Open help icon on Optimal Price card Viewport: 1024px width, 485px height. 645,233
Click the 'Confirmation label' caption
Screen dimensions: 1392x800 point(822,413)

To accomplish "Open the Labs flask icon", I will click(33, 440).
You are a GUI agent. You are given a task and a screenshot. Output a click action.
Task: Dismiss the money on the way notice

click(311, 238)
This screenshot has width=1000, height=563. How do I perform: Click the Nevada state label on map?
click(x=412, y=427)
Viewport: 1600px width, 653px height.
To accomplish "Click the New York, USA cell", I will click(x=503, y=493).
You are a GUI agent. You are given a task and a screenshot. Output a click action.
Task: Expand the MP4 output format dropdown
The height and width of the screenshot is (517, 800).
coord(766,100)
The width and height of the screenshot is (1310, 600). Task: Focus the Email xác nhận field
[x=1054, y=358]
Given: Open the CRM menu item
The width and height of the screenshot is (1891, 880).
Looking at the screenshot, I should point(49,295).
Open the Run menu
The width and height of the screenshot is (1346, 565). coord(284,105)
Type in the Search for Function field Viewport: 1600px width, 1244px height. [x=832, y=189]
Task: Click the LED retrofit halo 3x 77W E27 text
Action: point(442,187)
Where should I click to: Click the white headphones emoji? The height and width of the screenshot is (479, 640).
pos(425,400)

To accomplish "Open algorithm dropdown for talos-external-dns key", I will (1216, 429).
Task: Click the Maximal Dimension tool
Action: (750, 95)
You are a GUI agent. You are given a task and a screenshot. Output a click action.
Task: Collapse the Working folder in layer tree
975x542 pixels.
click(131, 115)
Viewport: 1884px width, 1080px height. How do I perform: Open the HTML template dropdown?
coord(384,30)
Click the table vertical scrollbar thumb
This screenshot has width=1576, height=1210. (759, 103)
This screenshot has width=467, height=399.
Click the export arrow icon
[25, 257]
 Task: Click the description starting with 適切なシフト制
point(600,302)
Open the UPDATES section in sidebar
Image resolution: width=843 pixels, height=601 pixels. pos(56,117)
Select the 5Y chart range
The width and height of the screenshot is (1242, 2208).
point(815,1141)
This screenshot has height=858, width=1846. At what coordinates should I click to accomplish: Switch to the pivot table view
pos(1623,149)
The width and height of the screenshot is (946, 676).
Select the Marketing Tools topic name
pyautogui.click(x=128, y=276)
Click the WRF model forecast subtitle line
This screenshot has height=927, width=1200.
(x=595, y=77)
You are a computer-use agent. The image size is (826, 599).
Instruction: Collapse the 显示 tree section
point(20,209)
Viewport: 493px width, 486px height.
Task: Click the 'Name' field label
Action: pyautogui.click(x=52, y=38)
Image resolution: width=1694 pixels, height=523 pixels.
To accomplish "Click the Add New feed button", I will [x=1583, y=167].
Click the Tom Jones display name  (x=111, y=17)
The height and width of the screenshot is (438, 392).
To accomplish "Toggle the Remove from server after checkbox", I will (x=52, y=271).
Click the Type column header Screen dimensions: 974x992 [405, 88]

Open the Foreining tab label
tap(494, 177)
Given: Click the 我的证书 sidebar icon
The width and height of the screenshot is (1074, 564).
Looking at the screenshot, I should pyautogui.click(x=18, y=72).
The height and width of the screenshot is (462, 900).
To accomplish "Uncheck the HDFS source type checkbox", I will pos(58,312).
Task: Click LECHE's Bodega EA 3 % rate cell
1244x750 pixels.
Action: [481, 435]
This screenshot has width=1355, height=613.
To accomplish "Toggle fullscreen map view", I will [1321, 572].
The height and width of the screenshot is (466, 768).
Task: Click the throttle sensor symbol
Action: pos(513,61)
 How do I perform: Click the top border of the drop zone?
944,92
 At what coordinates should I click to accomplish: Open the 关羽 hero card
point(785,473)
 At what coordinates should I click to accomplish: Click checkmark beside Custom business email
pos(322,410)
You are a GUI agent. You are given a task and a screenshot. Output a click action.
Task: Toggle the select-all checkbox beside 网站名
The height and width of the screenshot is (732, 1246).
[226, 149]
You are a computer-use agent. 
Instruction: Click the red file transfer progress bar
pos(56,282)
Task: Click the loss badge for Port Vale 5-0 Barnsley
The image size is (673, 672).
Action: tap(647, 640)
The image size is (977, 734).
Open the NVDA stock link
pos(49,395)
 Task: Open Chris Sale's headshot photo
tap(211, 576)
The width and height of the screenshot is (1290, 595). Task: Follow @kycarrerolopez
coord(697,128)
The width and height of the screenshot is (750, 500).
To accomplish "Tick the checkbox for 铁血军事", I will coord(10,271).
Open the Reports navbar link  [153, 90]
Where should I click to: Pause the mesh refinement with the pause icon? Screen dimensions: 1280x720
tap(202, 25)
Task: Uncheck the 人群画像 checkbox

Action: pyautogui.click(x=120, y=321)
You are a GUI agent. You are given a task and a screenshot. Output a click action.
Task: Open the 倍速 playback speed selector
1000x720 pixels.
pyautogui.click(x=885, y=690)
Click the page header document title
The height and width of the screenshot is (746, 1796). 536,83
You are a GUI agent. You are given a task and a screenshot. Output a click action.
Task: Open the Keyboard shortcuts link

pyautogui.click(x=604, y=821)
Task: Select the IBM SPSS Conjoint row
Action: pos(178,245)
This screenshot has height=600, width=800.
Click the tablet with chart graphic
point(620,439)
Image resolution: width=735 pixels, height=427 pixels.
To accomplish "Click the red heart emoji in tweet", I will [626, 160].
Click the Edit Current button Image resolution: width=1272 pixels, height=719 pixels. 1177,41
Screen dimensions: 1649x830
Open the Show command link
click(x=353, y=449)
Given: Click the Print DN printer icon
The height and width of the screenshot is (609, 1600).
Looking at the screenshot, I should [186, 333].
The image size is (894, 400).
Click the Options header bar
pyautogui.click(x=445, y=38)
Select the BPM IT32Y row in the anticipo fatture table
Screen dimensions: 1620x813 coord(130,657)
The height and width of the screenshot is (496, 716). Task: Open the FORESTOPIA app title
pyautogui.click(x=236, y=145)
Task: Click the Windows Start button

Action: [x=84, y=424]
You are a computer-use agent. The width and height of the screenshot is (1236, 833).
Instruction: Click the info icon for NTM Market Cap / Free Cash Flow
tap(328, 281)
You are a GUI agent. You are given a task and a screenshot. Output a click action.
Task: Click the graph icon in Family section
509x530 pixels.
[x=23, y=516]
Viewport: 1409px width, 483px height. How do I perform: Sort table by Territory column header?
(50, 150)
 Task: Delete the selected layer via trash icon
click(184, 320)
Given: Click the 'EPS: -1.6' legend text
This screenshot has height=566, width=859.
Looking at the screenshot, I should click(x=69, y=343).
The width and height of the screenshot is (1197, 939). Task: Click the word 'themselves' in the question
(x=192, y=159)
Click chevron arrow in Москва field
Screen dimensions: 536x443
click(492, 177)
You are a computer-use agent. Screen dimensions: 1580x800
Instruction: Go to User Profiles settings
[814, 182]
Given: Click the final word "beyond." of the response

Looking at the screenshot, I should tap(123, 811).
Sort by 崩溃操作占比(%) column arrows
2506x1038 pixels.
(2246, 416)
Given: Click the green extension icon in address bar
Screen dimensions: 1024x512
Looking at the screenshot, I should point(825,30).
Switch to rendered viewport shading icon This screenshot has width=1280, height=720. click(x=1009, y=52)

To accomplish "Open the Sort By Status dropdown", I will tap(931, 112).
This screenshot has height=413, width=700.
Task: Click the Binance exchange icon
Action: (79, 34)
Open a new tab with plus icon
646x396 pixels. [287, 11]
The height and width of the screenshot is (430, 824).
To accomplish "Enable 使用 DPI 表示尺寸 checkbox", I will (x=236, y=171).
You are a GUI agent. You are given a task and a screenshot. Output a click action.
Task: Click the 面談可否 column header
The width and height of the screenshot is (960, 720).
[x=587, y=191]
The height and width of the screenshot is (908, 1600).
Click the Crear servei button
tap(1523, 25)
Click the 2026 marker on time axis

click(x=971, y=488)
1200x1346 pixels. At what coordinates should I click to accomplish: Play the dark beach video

----------

PROBLEM STATEMENT
When you reach the line with "Task: Toggle the" in the records above, start writing out lines exactly, and stop once the line with "Open the Reports" has been written; include nothing else.

SOLUTION TO THE PROBLEM
Task: Toggle the select-all checkbox beside 网站名
The height and width of the screenshot is (732, 1246).
[226, 149]
You are a computer-use agent. 
Instruction: Click the red file transfer progress bar
pos(56,282)
Task: Click the loss badge for Port Vale 5-0 Barnsley
The image size is (673, 672).
Action: tap(647, 640)
The image size is (977, 734).
Open the NVDA stock link
pos(49,395)
 Task: Open Chris Sale's headshot photo
tap(211, 576)
The width and height of the screenshot is (1290, 595). Task: Follow @kycarrerolopez
coord(697,128)
The width and height of the screenshot is (750, 500).
To accomplish "Tick the checkbox for 铁血军事", I will coord(10,271).
Open the Reports navbar link  [153, 90]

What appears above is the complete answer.